Remotely sensed birch forest resilience against climate change in the northern China forest-steppe ecotone

Abstract

Assessments of forest resilience to climate change are becoming increasingly urgent with more frequent drought events. In this study, we examined warming-induced variations in canopy greenness and water content in developing a robust approach to monitor forest resilience with the dense time series of the Landsat normalized difference vegetation index (NDVI) and normalized difference infrared index (NDII). Remote sensing observations and field data from five sites in the northern China forest-steppe ecotone were selected for assessment. The results reveal that the NDVI and NDII were negatively correlated with the investigated mortality ratios (with R2 values of 0.45 and 0.27, respectively), corresponding to the canopy greenness reduction and water loss, respectively, in the context of forest mortality. We further observed four patterns of birch forest resilience based on the NDVI-NDII coordinated variation trends identified from the Mann-Kendall (MK) test.

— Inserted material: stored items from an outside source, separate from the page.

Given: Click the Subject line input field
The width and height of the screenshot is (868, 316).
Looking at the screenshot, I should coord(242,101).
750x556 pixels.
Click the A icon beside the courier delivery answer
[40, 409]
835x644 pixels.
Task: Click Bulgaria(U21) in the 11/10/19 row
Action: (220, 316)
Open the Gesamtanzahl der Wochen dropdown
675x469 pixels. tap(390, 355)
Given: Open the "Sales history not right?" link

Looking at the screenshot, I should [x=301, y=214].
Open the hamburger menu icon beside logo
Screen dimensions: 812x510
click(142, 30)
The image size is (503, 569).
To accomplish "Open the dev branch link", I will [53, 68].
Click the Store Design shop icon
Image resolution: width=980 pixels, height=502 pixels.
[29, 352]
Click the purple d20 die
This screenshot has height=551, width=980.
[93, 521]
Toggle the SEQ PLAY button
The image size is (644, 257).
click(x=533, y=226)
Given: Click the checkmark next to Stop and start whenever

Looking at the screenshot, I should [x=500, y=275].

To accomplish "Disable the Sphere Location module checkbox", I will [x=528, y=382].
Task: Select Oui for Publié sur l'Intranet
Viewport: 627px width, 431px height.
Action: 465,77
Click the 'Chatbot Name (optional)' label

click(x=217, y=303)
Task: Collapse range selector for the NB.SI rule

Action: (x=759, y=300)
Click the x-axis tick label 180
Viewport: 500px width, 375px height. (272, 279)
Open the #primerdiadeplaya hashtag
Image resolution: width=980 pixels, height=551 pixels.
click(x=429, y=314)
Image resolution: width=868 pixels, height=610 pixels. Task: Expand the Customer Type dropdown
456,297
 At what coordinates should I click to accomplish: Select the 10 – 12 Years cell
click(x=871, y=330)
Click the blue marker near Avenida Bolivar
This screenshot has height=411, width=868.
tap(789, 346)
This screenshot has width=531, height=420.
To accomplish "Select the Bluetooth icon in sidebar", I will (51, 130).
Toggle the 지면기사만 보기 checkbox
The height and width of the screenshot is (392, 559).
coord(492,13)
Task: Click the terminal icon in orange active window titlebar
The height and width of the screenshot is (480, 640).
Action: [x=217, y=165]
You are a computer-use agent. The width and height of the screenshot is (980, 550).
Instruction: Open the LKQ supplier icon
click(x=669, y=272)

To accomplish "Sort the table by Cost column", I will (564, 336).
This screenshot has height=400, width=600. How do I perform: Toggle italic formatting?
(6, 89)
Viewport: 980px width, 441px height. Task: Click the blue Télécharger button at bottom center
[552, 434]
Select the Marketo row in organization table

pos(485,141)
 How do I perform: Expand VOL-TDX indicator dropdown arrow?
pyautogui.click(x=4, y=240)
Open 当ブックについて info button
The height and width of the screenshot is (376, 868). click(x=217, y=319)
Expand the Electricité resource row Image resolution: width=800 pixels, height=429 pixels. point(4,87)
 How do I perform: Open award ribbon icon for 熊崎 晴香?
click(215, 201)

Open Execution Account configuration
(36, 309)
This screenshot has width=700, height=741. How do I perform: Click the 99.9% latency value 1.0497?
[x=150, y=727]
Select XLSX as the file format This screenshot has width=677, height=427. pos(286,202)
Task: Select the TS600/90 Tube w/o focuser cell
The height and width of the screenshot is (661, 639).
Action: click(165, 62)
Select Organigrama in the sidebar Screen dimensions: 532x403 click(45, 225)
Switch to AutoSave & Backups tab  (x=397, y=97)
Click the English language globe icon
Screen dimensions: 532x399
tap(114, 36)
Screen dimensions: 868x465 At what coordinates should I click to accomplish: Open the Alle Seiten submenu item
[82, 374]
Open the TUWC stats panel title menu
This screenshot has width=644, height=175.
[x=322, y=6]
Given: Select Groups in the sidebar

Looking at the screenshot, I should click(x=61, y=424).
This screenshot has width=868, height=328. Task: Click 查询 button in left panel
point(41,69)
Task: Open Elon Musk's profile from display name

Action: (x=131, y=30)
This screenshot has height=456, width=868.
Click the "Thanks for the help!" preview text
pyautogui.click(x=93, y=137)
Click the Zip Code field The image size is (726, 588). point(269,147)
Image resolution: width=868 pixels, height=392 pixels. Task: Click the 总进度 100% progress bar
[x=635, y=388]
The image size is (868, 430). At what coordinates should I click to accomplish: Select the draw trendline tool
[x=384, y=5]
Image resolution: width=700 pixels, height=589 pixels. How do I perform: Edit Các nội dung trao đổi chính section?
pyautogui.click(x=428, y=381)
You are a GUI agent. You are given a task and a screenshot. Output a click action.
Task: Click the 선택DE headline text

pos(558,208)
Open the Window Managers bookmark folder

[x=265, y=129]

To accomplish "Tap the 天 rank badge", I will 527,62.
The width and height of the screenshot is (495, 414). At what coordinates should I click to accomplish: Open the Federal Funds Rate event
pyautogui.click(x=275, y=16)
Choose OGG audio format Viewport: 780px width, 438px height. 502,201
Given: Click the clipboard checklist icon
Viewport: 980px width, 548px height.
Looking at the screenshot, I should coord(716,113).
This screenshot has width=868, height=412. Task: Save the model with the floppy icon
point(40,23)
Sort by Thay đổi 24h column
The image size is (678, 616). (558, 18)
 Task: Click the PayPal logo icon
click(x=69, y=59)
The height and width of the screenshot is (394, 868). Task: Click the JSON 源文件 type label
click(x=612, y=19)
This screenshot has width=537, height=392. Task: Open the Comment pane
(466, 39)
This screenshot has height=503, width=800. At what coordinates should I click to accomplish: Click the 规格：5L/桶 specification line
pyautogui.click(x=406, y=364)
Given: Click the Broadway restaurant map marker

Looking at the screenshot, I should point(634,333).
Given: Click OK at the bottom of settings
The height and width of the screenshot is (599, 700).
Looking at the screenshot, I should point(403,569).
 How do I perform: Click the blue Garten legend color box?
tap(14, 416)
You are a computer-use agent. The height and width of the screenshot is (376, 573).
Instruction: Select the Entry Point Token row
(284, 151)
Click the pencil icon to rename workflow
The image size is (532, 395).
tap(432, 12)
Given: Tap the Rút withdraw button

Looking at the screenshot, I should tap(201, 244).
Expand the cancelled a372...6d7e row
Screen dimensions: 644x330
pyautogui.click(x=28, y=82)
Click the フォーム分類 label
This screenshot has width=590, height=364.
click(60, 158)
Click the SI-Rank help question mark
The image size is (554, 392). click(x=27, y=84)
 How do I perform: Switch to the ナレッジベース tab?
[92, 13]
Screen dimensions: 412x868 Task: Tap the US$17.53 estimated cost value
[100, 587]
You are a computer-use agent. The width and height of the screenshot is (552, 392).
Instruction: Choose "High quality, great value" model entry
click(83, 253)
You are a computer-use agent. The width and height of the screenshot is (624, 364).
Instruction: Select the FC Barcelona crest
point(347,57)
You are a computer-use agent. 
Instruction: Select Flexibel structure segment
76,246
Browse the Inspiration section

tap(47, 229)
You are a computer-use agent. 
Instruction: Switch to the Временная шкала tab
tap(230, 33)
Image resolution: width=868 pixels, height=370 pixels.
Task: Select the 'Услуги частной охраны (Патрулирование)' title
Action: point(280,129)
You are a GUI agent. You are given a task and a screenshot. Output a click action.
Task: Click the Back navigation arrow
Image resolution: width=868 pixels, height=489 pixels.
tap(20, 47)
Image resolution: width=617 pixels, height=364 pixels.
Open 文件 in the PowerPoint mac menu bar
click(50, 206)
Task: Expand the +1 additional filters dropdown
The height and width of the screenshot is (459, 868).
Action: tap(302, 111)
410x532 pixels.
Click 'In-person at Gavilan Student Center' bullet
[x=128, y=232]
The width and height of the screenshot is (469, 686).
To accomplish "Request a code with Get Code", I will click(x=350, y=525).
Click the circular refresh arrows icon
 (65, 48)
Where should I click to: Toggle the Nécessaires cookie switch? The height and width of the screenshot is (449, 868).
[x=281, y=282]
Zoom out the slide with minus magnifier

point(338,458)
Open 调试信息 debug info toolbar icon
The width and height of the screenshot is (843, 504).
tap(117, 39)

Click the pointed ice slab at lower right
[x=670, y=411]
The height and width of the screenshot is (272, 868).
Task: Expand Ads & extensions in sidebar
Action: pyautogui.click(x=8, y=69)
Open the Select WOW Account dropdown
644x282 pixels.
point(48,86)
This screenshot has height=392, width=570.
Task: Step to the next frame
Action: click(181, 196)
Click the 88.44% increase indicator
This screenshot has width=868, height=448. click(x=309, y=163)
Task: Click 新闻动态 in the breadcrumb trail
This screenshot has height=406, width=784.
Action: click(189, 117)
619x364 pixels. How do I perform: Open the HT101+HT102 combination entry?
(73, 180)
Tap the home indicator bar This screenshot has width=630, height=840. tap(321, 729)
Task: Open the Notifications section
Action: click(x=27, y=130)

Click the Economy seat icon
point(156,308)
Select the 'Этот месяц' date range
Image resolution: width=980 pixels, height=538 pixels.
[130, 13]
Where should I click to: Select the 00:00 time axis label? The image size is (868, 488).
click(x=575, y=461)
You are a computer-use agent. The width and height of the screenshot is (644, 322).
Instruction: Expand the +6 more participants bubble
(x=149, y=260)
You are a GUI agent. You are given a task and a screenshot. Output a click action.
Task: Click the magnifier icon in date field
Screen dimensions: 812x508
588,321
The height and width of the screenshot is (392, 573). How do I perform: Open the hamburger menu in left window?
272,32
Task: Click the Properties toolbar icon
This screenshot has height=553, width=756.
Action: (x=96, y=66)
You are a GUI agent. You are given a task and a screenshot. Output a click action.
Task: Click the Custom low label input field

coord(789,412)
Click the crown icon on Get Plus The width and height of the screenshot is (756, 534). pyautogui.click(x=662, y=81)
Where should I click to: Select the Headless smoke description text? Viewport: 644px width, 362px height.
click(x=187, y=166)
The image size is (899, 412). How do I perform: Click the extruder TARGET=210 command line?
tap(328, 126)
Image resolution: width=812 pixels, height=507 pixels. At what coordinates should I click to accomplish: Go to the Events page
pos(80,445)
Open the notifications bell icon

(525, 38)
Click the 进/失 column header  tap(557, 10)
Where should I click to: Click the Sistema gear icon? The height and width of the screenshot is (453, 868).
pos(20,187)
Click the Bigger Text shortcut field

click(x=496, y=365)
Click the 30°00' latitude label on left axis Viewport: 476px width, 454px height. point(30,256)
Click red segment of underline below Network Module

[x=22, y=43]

Accordingly, arid timberline forests were found to exhibit greater resilience with more significant recovery of greenness and water content even after a canopy decline period of more than 10 years. Larger standard deviation (SD) values of the NDVI residual time series (all above 0.07) and a longer time lag of the NDII variations relative to those of the NDVI were observed, indicating that the greenness changes dominated the canopy dynamics observed in birch forest. Compared to traditional field surveys, remote sensing techniques focus on the continuous and quasi-synchronous monitoring of canopy dynamics, contributing to a more accurate detection and prediction of semiarid forest resilience on large scales.